Diversi i temi proposti in consiglio comunale durante le comunicazioni. nel pomeriggio del 14 novembre. «I documenti richiesti agli uffici – ha esordito in apertura di seduta Tommaso Foti di Fratelli d’Italia - durante la Commissione sul Baracchino non sono mai arrivati. Non c’è stata trasparenza: avevamo chiesto un parere di alcuni specifici uffici, e la commissione non è stata più riconvocata. Vedo disparità di trattamento su casi identici in questa vicenda. Non si è mai verificato in un consiglio comunale che si tenta con furbizie multiple che i rappresentanti possano vedere l’iter di questa pratica. Non si vede per quale ragione davanti a una morosità non si proceda secondo il regolamento a una decadenza della concessione: sono state sanate altre posizioni che il fatto e il diritto non ammetteva. Abbiamo lasciato passare diversi giorni senza ricevere gli atti richiesti. Il Comune è finito se un consigliere deve informarsi in altro modo, è un fatto di inaudita gravità». «Non ero a conoscenza – ha detto il presidente del consiglio comunale Christian Fiazza – della richiesta, non so chi ha chiesto di accedere agli atti. La documentazione deve ancora essere inviata. Non era di mia responsabilità ma mi attiverò nelle prossime ore per favorire nel più breve tempo possibile l’invio dei documenti».

«Segnalo il grave problema dei pullman – è stato l’intervento di Paolo Garetti (Lista Sveglia) - datati impiegati da Seta nelle vie del centro città. Ci sono navette vecchie di 18 anni utilizzati nelle vie strette di Piacenza. Dando per scontato che Seta non ha le risorse per cambiare i mezzi, che almeno siano impiegati in altre zone della città, non nelle vie più strette e con i palazzi più alti di Piacenza, per ridurre l’inquinamento in centro storico. Ho fatto via Taverna e via Borghetto in bicicletta dietro a questi bus, non vi dico l’effetto…». Garetti ha nuovamente segnalato la pericolosa recinzione di Piazza Duomo, dove bambini e animali riescono ad entrare. «Chiedo se ci sono novità a proposito, so che ci vuole un parere della Soprintendenza».

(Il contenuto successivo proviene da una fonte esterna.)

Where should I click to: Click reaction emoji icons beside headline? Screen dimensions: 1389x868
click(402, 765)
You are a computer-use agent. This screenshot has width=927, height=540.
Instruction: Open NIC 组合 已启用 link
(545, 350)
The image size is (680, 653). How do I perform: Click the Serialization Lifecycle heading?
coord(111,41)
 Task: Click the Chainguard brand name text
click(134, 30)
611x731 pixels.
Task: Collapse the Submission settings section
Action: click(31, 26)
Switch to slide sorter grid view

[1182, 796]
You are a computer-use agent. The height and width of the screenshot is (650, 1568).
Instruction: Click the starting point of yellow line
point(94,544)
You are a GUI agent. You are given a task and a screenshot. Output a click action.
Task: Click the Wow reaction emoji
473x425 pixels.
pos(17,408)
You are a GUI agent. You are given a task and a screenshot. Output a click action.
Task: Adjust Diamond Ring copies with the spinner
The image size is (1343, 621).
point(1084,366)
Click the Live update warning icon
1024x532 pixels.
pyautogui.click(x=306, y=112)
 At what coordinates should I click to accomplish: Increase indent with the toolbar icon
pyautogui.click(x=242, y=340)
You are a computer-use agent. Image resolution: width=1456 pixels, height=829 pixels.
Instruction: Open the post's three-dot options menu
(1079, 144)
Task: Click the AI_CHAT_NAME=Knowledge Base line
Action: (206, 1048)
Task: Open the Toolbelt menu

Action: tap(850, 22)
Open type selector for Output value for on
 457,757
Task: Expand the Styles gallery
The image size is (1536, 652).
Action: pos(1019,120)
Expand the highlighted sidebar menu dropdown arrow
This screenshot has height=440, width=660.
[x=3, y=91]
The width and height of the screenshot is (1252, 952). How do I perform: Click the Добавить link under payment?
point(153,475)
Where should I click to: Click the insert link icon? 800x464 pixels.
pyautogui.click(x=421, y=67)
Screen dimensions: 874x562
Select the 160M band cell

«Si taccia questa Amministrazione – ha preso la parola Giovanni Castagnetti (Piacentini per Dosi) - di immobilismo, beh, in questi giorni ho visto che si occupa di cose anche non di sua competenza. Penso a Cascina Bossina, dove il sindaco è intervenuto in una situazione di alto degrado. Si dice che non c’è coraggio, intanto siamo primi in Italia nella classifica di Legambiente sulla scuola. Forse asfaltare le strade dà più voti, invece questa Amministrazione ha pensato di investirli nelle scuole. E Dosi è andato in Germania e Timpano in Cina per favorire il nostro turismo e gli investimenti economici sul territorio. E gli 11 milioni di euro del Bando Periferie. Sono cose che secondo me dobbiamo tenere a mente, invece che occuparci del Baracchino».

«Sono passate tre settimane – ha invece segnalato Marco Tassi (Pdl) - dalla mia richiesta sui rilevamenti dell’aria in via Venturini e viale Malta. M’interessa sapere quanto fa male alla salute. Anche perché fra un anno scriverete nei volantini elettorali che la qualità dell’aria è migliorata: voglio dati certi».  «Ci sarà un rilevatore – ha risposto a Tassi il vice capogruppo del Pd Laura Rapacioli - richiesto in via Venturini da gennaio 2017. Qualcosa è stato fatto per contrastare l’inquinamento».. Rapacioli ha sottolineato inoltre in aula il risultato della classifica di Legambiente sull’edilizia scolastica, che vede Piacenza al primo posto.

«Sull’inquinamento – ha proseguito Marco Colosimo (Piacenza Viva) - ricordo la commissione ad hoc chiesta da Tagliaferri del Pd, poi non portata avanti». Il consigliere ha informato di aver visitato insieme al presidente del consiglio comunale Christian Fiazza la casa circondariale di Piacenza. «È arrivato il momento di confrontarci sul carcere. Bisogna fare chiarezza con tutte le istituzioni sulla situazione della struttura». Colosimo ha consegnato l’esposto che un anno fa depositò in Procura riguardante la gestione dell’accoglienza profughi a Cascina Bossina. «Dategli un minimo di peso, giace in un cassetto della Procura da un anno. Gli organi di vigilanza devono controllare lo stato di emergenza della struttura. Potrebbe anche esserci malversazione di denaro pubblico in questo caso. Il sindaco legga e lo consegni a chi di dovere. Le cose si sanno da tanto tempo e solo ora qualche amministratore se ne accorge».